**Description of the task:**
Could you print every line of the data below word for word, without changing anything?
*** Records for processing ***
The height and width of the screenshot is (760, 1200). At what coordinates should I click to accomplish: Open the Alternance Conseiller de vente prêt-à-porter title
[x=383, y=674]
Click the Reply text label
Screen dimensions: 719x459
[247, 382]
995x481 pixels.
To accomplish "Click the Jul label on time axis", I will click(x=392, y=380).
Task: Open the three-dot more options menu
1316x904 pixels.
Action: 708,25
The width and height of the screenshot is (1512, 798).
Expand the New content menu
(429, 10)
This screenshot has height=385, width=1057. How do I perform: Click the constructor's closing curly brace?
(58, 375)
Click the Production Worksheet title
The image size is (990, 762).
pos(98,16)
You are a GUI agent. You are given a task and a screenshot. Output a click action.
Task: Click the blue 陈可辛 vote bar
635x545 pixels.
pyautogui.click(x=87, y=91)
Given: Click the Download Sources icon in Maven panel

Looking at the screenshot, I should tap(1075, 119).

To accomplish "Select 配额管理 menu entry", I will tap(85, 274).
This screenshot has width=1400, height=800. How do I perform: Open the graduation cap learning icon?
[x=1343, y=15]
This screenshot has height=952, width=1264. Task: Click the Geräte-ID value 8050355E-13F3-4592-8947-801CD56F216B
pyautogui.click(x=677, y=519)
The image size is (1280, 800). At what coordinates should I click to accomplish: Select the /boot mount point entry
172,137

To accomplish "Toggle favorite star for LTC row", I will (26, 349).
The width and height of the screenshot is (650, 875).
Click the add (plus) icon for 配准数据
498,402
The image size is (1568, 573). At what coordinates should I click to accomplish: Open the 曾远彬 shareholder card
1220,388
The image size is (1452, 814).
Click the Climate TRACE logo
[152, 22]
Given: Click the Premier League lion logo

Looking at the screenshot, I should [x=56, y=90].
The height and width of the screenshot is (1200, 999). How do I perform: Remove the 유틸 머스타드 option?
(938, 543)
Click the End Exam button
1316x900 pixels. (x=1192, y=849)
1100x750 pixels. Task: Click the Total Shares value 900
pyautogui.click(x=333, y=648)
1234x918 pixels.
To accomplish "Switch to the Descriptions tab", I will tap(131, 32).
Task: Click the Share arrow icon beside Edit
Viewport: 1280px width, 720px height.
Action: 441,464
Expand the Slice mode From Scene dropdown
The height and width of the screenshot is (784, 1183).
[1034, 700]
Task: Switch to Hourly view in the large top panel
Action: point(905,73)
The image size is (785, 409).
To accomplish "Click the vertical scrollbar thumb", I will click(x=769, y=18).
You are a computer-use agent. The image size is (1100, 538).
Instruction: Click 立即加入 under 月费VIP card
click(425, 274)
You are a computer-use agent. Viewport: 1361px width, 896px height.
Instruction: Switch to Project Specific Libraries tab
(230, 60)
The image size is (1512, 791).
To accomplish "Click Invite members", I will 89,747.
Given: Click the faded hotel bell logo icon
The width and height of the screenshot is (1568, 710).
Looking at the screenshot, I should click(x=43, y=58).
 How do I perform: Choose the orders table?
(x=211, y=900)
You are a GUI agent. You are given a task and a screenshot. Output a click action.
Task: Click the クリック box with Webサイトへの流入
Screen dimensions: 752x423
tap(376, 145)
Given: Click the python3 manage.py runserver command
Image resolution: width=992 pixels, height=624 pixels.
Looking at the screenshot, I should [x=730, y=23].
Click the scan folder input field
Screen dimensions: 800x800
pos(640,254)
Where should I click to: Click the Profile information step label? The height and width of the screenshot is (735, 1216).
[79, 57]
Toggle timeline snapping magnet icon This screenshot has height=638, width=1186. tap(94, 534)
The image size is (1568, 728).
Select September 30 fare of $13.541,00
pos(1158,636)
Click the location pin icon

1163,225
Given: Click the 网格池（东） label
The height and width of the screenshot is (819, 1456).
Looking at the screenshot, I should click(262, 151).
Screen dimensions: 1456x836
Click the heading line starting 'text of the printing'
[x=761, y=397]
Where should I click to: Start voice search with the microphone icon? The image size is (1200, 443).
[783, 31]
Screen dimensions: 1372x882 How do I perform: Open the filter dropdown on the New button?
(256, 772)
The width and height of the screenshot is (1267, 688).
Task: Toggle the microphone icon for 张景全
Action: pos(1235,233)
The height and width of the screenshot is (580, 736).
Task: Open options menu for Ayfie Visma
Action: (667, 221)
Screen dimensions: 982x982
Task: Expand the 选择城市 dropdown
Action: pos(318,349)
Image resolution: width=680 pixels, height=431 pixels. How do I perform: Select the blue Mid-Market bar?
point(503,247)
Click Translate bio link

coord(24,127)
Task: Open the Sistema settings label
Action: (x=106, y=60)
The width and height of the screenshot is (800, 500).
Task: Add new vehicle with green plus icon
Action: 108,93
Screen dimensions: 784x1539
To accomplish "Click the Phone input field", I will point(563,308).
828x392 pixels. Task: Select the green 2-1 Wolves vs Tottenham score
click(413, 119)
***
**Full answer:**
The height and width of the screenshot is (760, 1200). At what coordinates should I click to accomplish: Open the Alternance Conseiller de vente prêt-à-porter title
[x=383, y=674]
Click the Reply text label
Screen dimensions: 719x459
[247, 382]
995x481 pixels.
To accomplish "Click the Jul label on time axis", I will click(x=392, y=380).
Task: Open the three-dot more options menu
1316x904 pixels.
Action: 708,25
The width and height of the screenshot is (1512, 798).
Expand the New content menu
(429, 10)
This screenshot has height=385, width=1057. How do I perform: Click the constructor's closing curly brace?
(58, 375)
Click the Production Worksheet title
The image size is (990, 762).
pos(98,16)
You are a GUI agent. You are given a task and a screenshot. Output a click action.
Task: Click the blue 陈可辛 vote bar
635x545 pixels.
pyautogui.click(x=87, y=91)
Given: Click the Download Sources icon in Maven panel

Looking at the screenshot, I should tap(1075, 119).

To accomplish "Select 配额管理 menu entry", I will tap(85, 274).
This screenshot has width=1400, height=800. How do I perform: Open the graduation cap learning icon?
[x=1343, y=15]
This screenshot has height=952, width=1264. Task: Click the Geräte-ID value 8050355E-13F3-4592-8947-801CD56F216B
pyautogui.click(x=677, y=519)
The image size is (1280, 800). At what coordinates should I click to accomplish: Select the /boot mount point entry
172,137

To accomplish "Toggle favorite star for LTC row", I will (26, 349).
The width and height of the screenshot is (650, 875).
Click the add (plus) icon for 配准数据
498,402
The image size is (1568, 573). At what coordinates should I click to accomplish: Open the 曾远彬 shareholder card
1220,388
The image size is (1452, 814).
Click the Climate TRACE logo
[152, 22]
Given: Click the Premier League lion logo

Looking at the screenshot, I should [x=56, y=90].
The height and width of the screenshot is (1200, 999). How do I perform: Remove the 유틸 머스타드 option?
(938, 543)
Click the End Exam button
1316x900 pixels. (x=1192, y=849)
1100x750 pixels. Task: Click the Total Shares value 900
pyautogui.click(x=333, y=648)
1234x918 pixels.
To accomplish "Switch to the Descriptions tab", I will tap(131, 32).
Task: Click the Share arrow icon beside Edit
Viewport: 1280px width, 720px height.
Action: 441,464
Expand the Slice mode From Scene dropdown
The height and width of the screenshot is (784, 1183).
[1034, 700]
Task: Switch to Hourly view in the large top panel
Action: point(905,73)
The image size is (785, 409).
To accomplish "Click the vertical scrollbar thumb", I will click(x=769, y=18).
You are a computer-use agent. The image size is (1100, 538).
Instruction: Click 立即加入 under 月费VIP card
click(425, 274)
You are a computer-use agent. Viewport: 1361px width, 896px height.
Instruction: Switch to Project Specific Libraries tab
(230, 60)
The image size is (1512, 791).
To accomplish "Click Invite members", I will 89,747.
Given: Click the faded hotel bell logo icon
The width and height of the screenshot is (1568, 710).
Looking at the screenshot, I should click(x=43, y=58).
 How do I perform: Choose the orders table?
(x=211, y=900)
You are a GUI agent. You are given a task and a screenshot. Output a click action.
Task: Click the クリック box with Webサイトへの流入
Screen dimensions: 752x423
tap(376, 145)
Given: Click the python3 manage.py runserver command
Image resolution: width=992 pixels, height=624 pixels.
Looking at the screenshot, I should [x=730, y=23].
Click the scan folder input field
Screen dimensions: 800x800
pos(640,254)
Where should I click to: Click the Profile information step label? The height and width of the screenshot is (735, 1216).
[79, 57]
Toggle timeline snapping magnet icon This screenshot has height=638, width=1186. tap(94, 534)
The image size is (1568, 728).
Select September 30 fare of $13.541,00
pos(1158,636)
Click the location pin icon

1163,225
Given: Click the 网格池（东） label
The height and width of the screenshot is (819, 1456).
Looking at the screenshot, I should click(262, 151).
Screen dimensions: 1456x836
Click the heading line starting 'text of the printing'
[x=761, y=397]
Where should I click to: Start voice search with the microphone icon? The image size is (1200, 443).
[783, 31]
Screen dimensions: 1372x882 How do I perform: Open the filter dropdown on the New button?
(256, 772)
The width and height of the screenshot is (1267, 688).
Task: Toggle the microphone icon for 张景全
Action: pos(1235,233)
The height and width of the screenshot is (580, 736).
Task: Open options menu for Ayfie Visma
Action: (667, 221)
Screen dimensions: 982x982
Task: Expand the 选择城市 dropdown
Action: pos(318,349)
Image resolution: width=680 pixels, height=431 pixels. How do I perform: Select the blue Mid-Market bar?
point(503,247)
Click Translate bio link

coord(24,127)
Task: Open the Sistema settings label
Action: (x=106, y=60)
The width and height of the screenshot is (800, 500).
Task: Add new vehicle with green plus icon
Action: 108,93
Screen dimensions: 784x1539
To accomplish "Click the Phone input field", I will point(563,308).
828x392 pixels. Task: Select the green 2-1 Wolves vs Tottenham score
click(413, 119)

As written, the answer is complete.